Input material Start Marker

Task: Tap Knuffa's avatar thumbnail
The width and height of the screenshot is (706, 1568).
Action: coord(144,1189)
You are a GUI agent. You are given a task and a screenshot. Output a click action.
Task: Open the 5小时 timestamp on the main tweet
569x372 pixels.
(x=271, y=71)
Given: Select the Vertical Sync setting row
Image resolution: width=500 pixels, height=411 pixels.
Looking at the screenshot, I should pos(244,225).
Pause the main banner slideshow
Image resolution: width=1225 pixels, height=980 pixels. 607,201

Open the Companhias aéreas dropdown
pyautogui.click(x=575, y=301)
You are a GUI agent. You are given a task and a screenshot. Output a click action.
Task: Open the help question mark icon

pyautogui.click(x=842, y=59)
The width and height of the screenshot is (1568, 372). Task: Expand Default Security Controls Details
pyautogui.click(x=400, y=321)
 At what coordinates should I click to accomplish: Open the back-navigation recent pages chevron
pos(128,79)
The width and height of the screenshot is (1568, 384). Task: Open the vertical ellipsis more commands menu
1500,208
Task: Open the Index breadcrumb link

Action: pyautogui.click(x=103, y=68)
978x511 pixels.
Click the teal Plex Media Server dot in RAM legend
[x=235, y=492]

Input material End Marker

Directions for this task:
The answer is the line holding "569x372 pixels." and all the lines after it through the end of the records, repeated exactly.

Answer to this task:
569x372 pixels.
(x=271, y=71)
Given: Select the Vertical Sync setting row
Image resolution: width=500 pixels, height=411 pixels.
Looking at the screenshot, I should pos(244,225).
Pause the main banner slideshow
Image resolution: width=1225 pixels, height=980 pixels. 607,201

Open the Companhias aéreas dropdown
pyautogui.click(x=575, y=301)
You are a GUI agent. You are given a task and a screenshot. Output a click action.
Task: Open the help question mark icon

pyautogui.click(x=842, y=59)
The width and height of the screenshot is (1568, 372). Task: Expand Default Security Controls Details
pyautogui.click(x=400, y=321)
 At what coordinates should I click to accomplish: Open the back-navigation recent pages chevron
pos(128,79)
The width and height of the screenshot is (1568, 384). Task: Open the vertical ellipsis more commands menu
1500,208
Task: Open the Index breadcrumb link

Action: pyautogui.click(x=103, y=68)
978x511 pixels.
Click the teal Plex Media Server dot in RAM legend
[x=235, y=492]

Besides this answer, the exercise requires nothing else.